Museum of Bad Art: Main Gallery
The Museum of Bad Art (MOBA) opened its Somerville gallery in 2008. It's in a basement, which seems appropriate, although MOBA has high standards for its low art: no black velvet, no paint-by-numbers, no Dogs Playing Poker.
"I've had people tell me there's no such thing as bad art," said Louise Sacco, MOBA's executive director. "That's ridiculous."
It's hard to disagree with her when viewing paintings such as a woman with eyeballs instead of breasts ("The Better to See You With, My Dear"), or a Pope John Paul II tribute that includes his EKG graph at the time of his death ("Papa Nostro").
"Our curator," said Louise, "calls bad art, 'Art in which something has gone wrong.'" Originality is important, said Louise, and bad art that's meant to be bad is just boring. "If someone sets out to make a piece of junk, that's not interesting at all."
Since MOBA's first public show in 1994 (in Louise's brother's basement) its collection has grown to nearly 800 pieces.
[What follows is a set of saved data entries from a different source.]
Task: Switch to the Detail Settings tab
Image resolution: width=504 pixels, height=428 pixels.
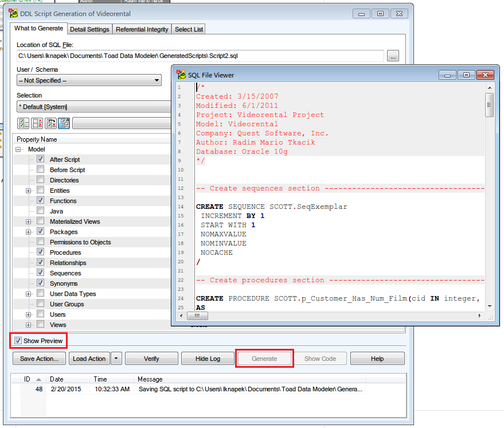Action: (89, 29)
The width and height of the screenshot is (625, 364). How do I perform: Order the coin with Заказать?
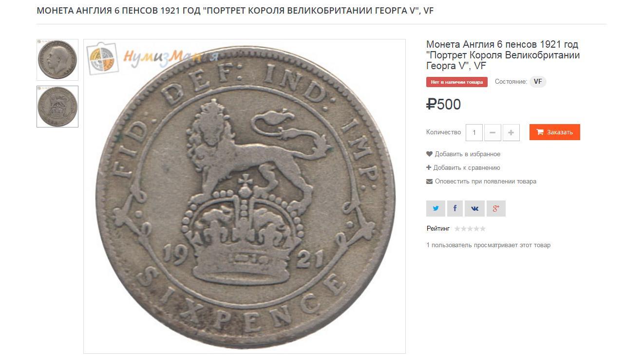(555, 132)
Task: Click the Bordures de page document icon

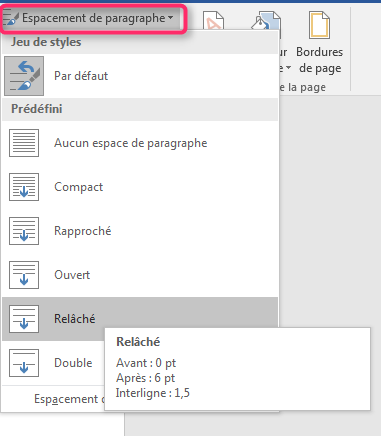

These formerly unappreciated works, in a Boston region filled with art museums and artistic pretense, have been found in nearby yard sales, thrift stores, or thrown out with the trash.
The Somerville gallery, along with smaller galleries in Brookline and South Weymouth, are completely rehung with art from MOBA's archives two or three times a year, according to Louise, ensuring that returning patrons will see new masterpieces every time they visit.
MOBA's success has inspired the opening of other, similar museums in other cities, proving not only the genre's popularity, but that bad art can be found anywhere, not just in Greater Boston.
"We absolutely encourage it," said Louise of the bad art appreciation movement. "Start a museum. We did. It's fun."